Sam Ruby wrote:
Stefano Mazzocchi wrote:


Yes, preaching to the converted. I think that Forrestbot can be the only serious unit test that can be useful to Cocoon.


I am?

You are.


<joke>Is there a word in Italian for people who assert that they are pious, but you don't tend to see them in church all that often?</joke>

:)


I said I'm converted, never said I'm pious :)

Forrestbot is a specific example. When that effort started, I tried to see if there was an potential synergy with Gump, but the perception I got was that that effort was exclusively about publishing and not about regression testing.

The Forrest project started as a way to back gump on documentation for apache stuff and later turned into something broader.
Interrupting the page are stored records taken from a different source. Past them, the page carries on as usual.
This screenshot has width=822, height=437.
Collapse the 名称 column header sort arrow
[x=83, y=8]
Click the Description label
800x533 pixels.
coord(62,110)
My involvement with it has suffered lack of time and focus, also because, darwinistically speaking, others were taking care of it better than I could.


My current "preaching" is an attempt to restart that discussion. Stefano, given your recent interest in Gump, now seems like an opportune time.
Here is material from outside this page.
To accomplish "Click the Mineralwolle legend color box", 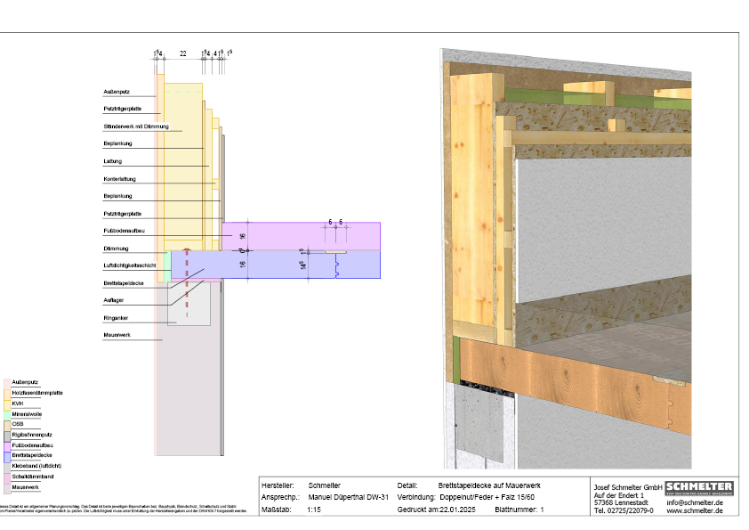I will click(x=6, y=414).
I agree. We also have a java-friendly machine to host it (moof).


I don't care if it is run on my machine or on somebody else's. I don't care if any gump code is used in the process. But I do think it would be helpful to run Forrest with up to the minute versions of everything in an effort to get more people talking, and talking earlier, with developers of components that they depend on.

And I am willing to help.

This is good news and I'm happy to talk, but I can't volunteer to help since I have, unfortunately, different priorities at the moment.


Right now I want to cleanup the cocoon build system because I need it for my stuff. I don't use Forrest ATM, nor cocoon uses forrest for its documentation (yet), nor apache projects seems to like forrest that much.

To be honest, I'm sick of pushing for things to happen: I'm going to do with I need and push to obtain what I think it's useful for me. Pure sellfishness.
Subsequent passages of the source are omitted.